* [WHAT NEEDS TO BE DONE] From the line containing "This screenshot has" through the last line of the entries, output the text exactly. Pictures stay out.

* [MATERIAL FOR THE TASK]
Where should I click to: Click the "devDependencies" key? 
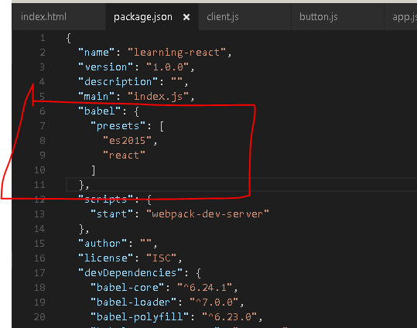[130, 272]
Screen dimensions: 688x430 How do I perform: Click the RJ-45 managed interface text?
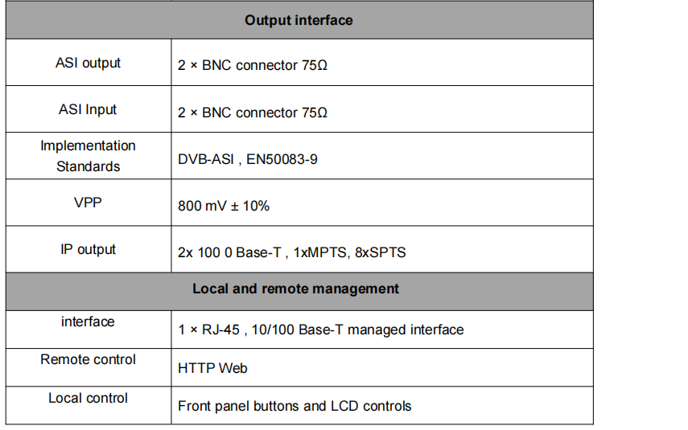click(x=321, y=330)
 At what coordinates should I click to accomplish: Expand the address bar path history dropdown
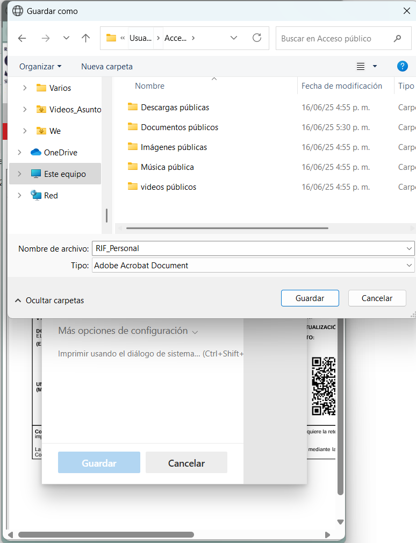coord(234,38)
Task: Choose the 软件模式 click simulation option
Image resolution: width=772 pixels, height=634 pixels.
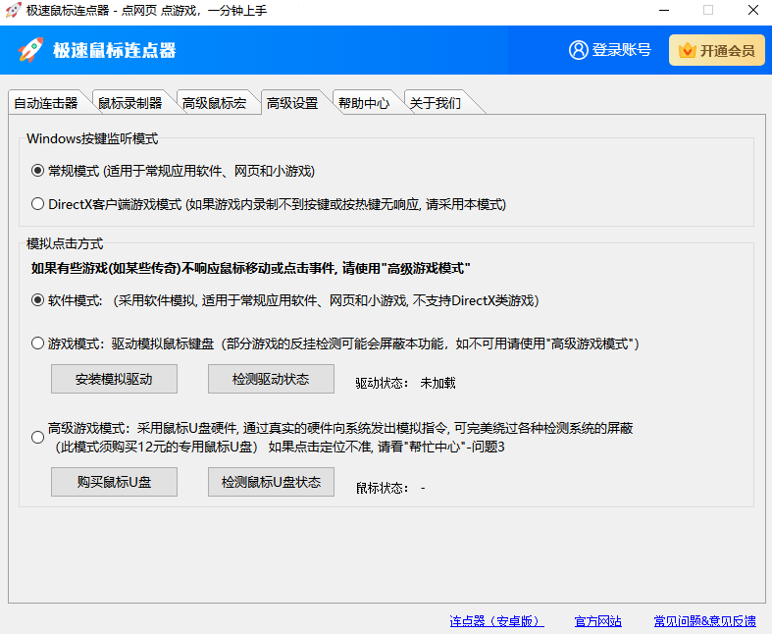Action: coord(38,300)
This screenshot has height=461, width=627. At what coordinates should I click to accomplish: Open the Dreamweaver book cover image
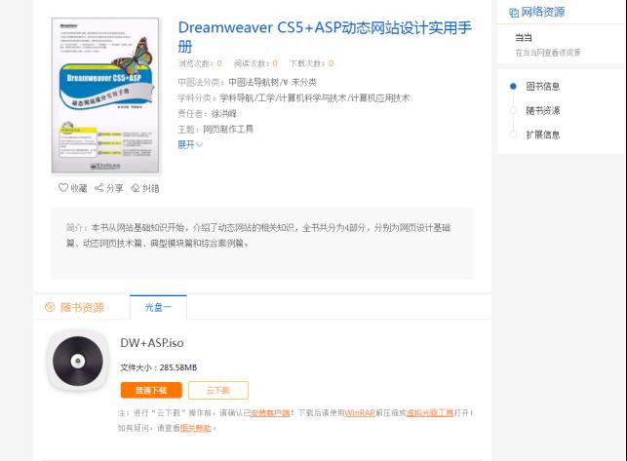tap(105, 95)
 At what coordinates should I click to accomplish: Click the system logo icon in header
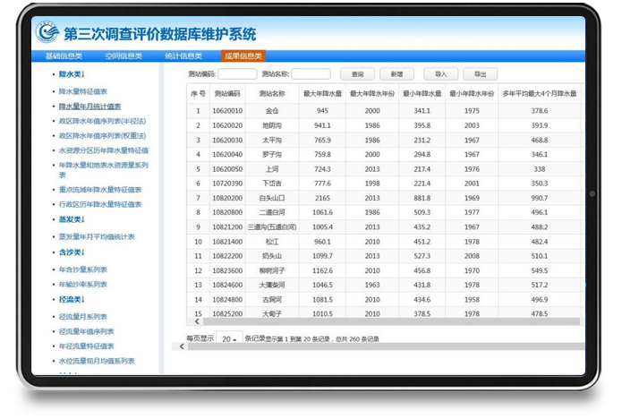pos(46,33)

* [OUTPUT OF THE EXERCISE]
This screenshot has height=461, width=627. At what coordinates should I click to accomplish: Open the Dreamweaver book cover image
tap(105, 95)
 At what coordinates should I click to accomplish: Click the system logo icon in header
pos(46,33)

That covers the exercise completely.